À ces défis internes s’ajoutent des pressions externes, notamment liées aux politiques commerciales américaines. La réintroduction par Donald Trump, lors de son second mandat, de taxes douanières ciblées bouleverse l’équilibre du commerce international. Ces mesures visent principalement les produits européens et chinois, mais la Suisse, intégrée aux chaînes de valeur mondiales, en ressent aussi les effets.

Les droits de douane frappant l’acier, l’aluminium, certains produits de luxe et pharmaceutiques, renchérissent le coût des exportations helvétiques vers les États-Unis. Or, ce marché est l’un des plus importants pour la Suisse, notamment pour les secteurs de la chimie, de la pharma et des machines de précision. Selon economiesuisse, près de 10 % des exportations suisses sont destinées aux États-Unis. Une taxe de 10 ou 20 % peut donc représenter une perte de compétitivité significative, difficile à compenser uniquement par la qualité.

Des conséquences pour les entreprises suisses

Pour les grandes multinationales, l’effet direct est souvent amorti par leur présence locale : nombre d’entre elles possèdent déjà des filiales de production aux États-Unis, réduisant l’impact des droits de douane. Mais pour les PME exportatrices, les hausses de coûts sont immédiates. Certaines doivent répercuter ces surcoûts sur les prix, au risque de perdre des parts de marché ; d’autres absorbent une partie de la marge, au détriment de leur rentabilité.

Ces mesures protectionnistes fragilisent aussi les accords commerciaux bilatéraux. La Suisse, non membre de l’Union européenne mais étroitement liée à celle-ci, subit les effets collatéraux des tensions entre Washington et Bruxelles. Une accentuation de ces tensions pourrait obliger Berne à renforcer sa diplomatie économique, en cherchant de nouveaux partenaires ou en consolidant ses accords de libre-échange avec l’Asie et l’Amérique latine.

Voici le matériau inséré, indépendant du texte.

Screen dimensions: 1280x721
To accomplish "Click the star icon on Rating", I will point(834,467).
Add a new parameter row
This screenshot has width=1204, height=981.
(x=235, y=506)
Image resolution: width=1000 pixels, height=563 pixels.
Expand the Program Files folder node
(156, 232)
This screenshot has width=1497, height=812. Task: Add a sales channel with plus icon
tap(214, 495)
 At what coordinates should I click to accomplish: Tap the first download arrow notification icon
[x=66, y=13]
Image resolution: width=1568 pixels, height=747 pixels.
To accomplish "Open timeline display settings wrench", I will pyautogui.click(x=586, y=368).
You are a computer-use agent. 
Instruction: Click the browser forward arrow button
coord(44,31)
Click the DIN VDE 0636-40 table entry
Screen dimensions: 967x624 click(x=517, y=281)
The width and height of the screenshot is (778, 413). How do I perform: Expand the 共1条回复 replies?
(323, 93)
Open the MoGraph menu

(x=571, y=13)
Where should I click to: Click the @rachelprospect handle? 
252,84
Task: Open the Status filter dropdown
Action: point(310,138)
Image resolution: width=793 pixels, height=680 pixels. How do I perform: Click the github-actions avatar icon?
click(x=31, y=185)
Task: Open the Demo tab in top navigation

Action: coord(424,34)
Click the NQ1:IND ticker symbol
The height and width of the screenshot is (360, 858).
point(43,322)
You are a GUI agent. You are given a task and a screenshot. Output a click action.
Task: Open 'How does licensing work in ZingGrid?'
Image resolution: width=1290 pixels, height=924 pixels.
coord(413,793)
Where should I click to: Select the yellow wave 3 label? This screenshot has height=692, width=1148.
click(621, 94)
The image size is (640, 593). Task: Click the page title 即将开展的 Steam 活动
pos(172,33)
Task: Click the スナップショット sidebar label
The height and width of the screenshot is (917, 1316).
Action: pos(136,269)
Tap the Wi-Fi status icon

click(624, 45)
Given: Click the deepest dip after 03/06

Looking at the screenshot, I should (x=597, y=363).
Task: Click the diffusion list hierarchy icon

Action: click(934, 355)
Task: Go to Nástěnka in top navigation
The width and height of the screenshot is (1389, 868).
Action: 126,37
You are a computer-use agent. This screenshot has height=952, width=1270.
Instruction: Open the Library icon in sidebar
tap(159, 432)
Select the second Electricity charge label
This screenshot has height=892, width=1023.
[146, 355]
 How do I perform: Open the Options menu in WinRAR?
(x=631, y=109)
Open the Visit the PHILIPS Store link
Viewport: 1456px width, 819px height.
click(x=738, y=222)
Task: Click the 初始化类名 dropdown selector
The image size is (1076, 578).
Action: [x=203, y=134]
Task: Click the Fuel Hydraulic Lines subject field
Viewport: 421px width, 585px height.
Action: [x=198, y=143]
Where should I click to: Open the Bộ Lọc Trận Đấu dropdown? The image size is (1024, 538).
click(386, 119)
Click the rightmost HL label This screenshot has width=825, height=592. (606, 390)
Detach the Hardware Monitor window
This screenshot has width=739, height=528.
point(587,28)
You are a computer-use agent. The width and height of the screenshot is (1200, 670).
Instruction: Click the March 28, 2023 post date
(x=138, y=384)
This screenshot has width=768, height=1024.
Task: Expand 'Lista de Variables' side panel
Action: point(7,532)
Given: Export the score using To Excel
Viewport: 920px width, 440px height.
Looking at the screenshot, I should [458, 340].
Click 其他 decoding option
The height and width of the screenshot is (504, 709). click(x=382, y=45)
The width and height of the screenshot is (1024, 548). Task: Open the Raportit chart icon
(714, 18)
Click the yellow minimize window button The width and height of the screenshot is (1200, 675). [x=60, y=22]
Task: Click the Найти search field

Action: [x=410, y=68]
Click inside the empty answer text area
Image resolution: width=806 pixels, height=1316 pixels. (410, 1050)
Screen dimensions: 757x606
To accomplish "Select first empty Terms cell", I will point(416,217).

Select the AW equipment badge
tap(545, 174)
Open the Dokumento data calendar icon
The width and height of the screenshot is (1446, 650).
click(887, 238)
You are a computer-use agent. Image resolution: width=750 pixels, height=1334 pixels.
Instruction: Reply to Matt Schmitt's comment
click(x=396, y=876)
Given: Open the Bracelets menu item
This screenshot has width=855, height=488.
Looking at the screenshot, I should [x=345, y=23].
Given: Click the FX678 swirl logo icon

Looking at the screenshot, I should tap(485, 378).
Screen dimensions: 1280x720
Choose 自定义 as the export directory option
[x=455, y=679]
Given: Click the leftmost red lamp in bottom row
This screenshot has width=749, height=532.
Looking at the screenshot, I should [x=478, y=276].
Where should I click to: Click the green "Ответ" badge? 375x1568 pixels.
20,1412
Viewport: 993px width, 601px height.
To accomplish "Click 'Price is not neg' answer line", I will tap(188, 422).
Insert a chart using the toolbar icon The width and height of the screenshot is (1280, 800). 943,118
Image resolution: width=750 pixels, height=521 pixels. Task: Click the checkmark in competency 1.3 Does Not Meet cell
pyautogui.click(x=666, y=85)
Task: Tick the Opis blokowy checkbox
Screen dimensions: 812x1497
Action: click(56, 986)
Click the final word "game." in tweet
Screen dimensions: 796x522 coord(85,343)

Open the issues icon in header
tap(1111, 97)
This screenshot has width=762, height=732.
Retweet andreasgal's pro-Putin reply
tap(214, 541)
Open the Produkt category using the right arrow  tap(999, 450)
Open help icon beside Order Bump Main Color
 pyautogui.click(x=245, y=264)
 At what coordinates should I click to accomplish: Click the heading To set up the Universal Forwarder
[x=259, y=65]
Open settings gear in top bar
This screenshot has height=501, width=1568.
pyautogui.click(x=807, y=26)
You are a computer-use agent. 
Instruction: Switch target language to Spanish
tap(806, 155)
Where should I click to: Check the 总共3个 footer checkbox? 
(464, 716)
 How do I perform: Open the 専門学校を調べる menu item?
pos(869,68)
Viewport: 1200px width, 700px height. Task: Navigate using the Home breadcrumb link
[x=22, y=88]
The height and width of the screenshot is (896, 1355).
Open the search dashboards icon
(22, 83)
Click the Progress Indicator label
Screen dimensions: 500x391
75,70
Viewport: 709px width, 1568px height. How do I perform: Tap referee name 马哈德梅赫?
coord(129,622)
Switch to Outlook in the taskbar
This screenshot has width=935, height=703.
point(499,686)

Entre stabilité interne et incertitudes mondiales

Ainsi, le droit des affaires et la fiscalité en Suisse évoluent dans un double mouvement. À l’interne, le pays renforce sa transparence, harmonise son système fiscal et investit dans des réformes structurelles pour conserver son attractivité. À l’externe, il doit composer avec une mondialisation marquée par le retour des barrières douanières, l’instabilité géopolitique et la concurrence fiscale accrue.

La fiscalité des entreprises, loin d’être un simple outil de financement des dépenses publiques, devient un instrument stratégique de compétitivité. Quant aux droits de douane américains, ils rappellent que le commerce international peut basculer rapidement sous l’effet de décisions politiques unilatérales.

Pour les entreprises suisses, le défi consiste à rester agiles : investir dans l’innovation, diversifier les marchés, optimiser la structure juridique et fiscale. Le droit des affaires et le droit fiscal ne sont plus de simples cadres, mais des leviers de résilience et de croissance.